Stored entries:
--------

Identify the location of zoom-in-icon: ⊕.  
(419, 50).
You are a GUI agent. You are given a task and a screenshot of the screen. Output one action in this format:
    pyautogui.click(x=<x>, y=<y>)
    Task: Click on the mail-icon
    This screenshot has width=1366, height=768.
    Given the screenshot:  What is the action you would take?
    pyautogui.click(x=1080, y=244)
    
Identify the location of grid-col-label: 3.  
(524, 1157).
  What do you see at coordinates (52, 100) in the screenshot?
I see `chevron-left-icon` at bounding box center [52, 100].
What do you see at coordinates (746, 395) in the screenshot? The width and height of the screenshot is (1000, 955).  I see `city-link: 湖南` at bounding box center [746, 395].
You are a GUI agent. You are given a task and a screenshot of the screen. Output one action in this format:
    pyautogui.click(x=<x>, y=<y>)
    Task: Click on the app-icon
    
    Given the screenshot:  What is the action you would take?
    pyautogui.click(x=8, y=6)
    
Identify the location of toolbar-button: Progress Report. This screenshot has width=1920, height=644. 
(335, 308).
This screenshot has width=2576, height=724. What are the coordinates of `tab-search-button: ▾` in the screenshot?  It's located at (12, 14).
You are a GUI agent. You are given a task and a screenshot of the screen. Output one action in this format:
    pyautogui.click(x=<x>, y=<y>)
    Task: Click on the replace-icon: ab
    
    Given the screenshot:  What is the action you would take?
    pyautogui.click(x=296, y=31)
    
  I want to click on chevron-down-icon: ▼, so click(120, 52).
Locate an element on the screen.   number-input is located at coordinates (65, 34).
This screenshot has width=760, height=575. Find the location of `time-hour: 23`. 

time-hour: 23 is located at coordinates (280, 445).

--------

## What is needed
Reproduce the lines above, substituting "screen assistant" for every occurrence of "GUI agent" and leaving all other text unchanged.

## Expected answer
Identify the location of zoom-in-icon: ⊕.  
(419, 50).
You are a screen assistant. You are given a task and a screenshot of the screen. Output one action in this format:
    pyautogui.click(x=<x>, y=<y>)
    Task: Click on the mail-icon
    This screenshot has width=1366, height=768.
    Given the screenshot:  What is the action you would take?
    pyautogui.click(x=1080, y=244)
    
Identify the location of grid-col-label: 3.  
(524, 1157).
  What do you see at coordinates (52, 100) in the screenshot?
I see `chevron-left-icon` at bounding box center [52, 100].
What do you see at coordinates (746, 395) in the screenshot? The width and height of the screenshot is (1000, 955).  I see `city-link: 湖南` at bounding box center [746, 395].
You are a screen assistant. You are given a task and a screenshot of the screen. Output one action in this format:
    pyautogui.click(x=<x>, y=<y>)
    Task: Click on the app-icon
    
    Given the screenshot:  What is the action you would take?
    pyautogui.click(x=8, y=6)
    
Identify the location of toolbar-button: Progress Report. This screenshot has width=1920, height=644. 
(335, 308).
This screenshot has width=2576, height=724. What are the coordinates of `tab-search-button: ▾` in the screenshot?  It's located at (12, 14).
You are a screen assistant. You are given a task and a screenshot of the screen. Output one action in this format:
    pyautogui.click(x=<x>, y=<y>)
    Task: Click on the replace-icon: ab
    
    Given the screenshot:  What is the action you would take?
    pyautogui.click(x=296, y=31)
    
  I want to click on chevron-down-icon: ▼, so click(120, 52).
Locate an element on the screen.   number-input is located at coordinates (65, 34).
This screenshot has width=760, height=575. Find the location of `time-hour: 23`. 

time-hour: 23 is located at coordinates (280, 445).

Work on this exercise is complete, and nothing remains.